- **Aim of the exercise**:
Return the data below, unchanged.

*** Begin section ***

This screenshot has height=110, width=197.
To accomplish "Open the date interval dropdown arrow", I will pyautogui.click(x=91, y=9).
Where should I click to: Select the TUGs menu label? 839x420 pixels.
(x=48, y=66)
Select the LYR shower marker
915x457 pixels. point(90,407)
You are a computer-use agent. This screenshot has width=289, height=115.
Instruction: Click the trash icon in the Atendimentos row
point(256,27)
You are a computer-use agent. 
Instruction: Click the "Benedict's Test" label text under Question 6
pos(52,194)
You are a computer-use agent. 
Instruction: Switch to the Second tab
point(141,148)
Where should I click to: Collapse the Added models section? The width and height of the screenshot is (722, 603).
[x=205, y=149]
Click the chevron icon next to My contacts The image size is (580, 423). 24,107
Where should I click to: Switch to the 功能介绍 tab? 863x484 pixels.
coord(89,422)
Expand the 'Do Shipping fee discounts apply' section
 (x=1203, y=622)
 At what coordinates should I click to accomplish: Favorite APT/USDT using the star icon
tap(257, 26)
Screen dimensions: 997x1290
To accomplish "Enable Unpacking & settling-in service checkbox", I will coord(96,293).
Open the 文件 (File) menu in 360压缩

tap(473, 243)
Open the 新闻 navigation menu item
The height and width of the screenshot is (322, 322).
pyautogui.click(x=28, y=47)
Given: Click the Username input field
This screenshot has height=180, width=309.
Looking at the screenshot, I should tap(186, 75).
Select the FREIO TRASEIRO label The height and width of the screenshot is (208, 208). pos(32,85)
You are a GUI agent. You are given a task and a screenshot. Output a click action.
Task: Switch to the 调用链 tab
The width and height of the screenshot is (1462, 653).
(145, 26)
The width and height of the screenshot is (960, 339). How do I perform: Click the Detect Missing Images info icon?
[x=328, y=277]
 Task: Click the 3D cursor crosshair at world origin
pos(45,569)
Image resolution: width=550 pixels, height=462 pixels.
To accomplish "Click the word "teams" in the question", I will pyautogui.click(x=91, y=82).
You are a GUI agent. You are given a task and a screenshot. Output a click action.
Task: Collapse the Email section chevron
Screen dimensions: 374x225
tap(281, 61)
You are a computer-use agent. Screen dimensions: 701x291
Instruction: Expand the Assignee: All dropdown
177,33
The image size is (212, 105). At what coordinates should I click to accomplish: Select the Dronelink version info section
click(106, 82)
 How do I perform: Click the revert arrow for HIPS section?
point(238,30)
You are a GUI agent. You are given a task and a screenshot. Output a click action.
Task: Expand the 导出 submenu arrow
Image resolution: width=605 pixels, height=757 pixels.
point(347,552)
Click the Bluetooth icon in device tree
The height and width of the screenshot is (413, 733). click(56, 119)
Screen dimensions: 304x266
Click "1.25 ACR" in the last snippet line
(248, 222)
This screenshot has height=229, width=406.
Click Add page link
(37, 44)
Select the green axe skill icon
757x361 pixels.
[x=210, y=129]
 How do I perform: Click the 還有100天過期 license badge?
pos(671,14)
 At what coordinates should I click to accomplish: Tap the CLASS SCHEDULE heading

*** End section ***

- **Answer space**:
This screenshot has height=110, width=197.
To accomplish "Open the date interval dropdown arrow", I will pyautogui.click(x=91, y=9).
Where should I click to: Select the TUGs menu label? 839x420 pixels.
(x=48, y=66)
Select the LYR shower marker
915x457 pixels. point(90,407)
You are a computer-use agent. This screenshot has width=289, height=115.
Instruction: Click the trash icon in the Atendimentos row
point(256,27)
You are a computer-use agent. 
Instruction: Click the "Benedict's Test" label text under Question 6
pos(52,194)
You are a computer-use agent. 
Instruction: Switch to the Second tab
point(141,148)
Where should I click to: Collapse the Added models section? The width and height of the screenshot is (722, 603).
[x=205, y=149]
Click the chevron icon next to My contacts The image size is (580, 423). 24,107
Where should I click to: Switch to the 功能介绍 tab? 863x484 pixels.
coord(89,422)
Expand the 'Do Shipping fee discounts apply' section
 (x=1203, y=622)
 At what coordinates should I click to accomplish: Favorite APT/USDT using the star icon
tap(257, 26)
Screen dimensions: 997x1290
To accomplish "Enable Unpacking & settling-in service checkbox", I will coord(96,293).
Open the 文件 (File) menu in 360压缩

tap(473, 243)
Open the 新闻 navigation menu item
The height and width of the screenshot is (322, 322).
pyautogui.click(x=28, y=47)
Given: Click the Username input field
This screenshot has height=180, width=309.
Looking at the screenshot, I should tap(186, 75).
Select the FREIO TRASEIRO label The height and width of the screenshot is (208, 208). pos(32,85)
You are a GUI agent. You are given a task and a screenshot. Output a click action.
Task: Switch to the 调用链 tab
The width and height of the screenshot is (1462, 653).
(145, 26)
The width and height of the screenshot is (960, 339). How do I perform: Click the Detect Missing Images info icon?
[x=328, y=277]
 Task: Click the 3D cursor crosshair at world origin
pos(45,569)
Image resolution: width=550 pixels, height=462 pixels.
To accomplish "Click the word "teams" in the question", I will pyautogui.click(x=91, y=82).
You are a GUI agent. You are given a task and a screenshot. Output a click action.
Task: Collapse the Email section chevron
Screen dimensions: 374x225
tap(281, 61)
You are a computer-use agent. Screen dimensions: 701x291
Instruction: Expand the Assignee: All dropdown
177,33
The image size is (212, 105). At what coordinates should I click to accomplish: Select the Dronelink version info section
click(106, 82)
 How do I perform: Click the revert arrow for HIPS section?
point(238,30)
You are a GUI agent. You are given a task and a screenshot. Output a click action.
Task: Expand the 导出 submenu arrow
Image resolution: width=605 pixels, height=757 pixels.
point(347,552)
Click the Bluetooth icon in device tree
The height and width of the screenshot is (413, 733). click(56, 119)
Screen dimensions: 304x266
Click "1.25 ACR" in the last snippet line
(248, 222)
This screenshot has height=229, width=406.
Click Add page link
(37, 44)
Select the green axe skill icon
757x361 pixels.
[x=210, y=129]
 How do I perform: Click the 還有100天過期 license badge?
pos(671,14)
 At what coordinates should I click to accomplish: Tap the CLASS SCHEDULE heading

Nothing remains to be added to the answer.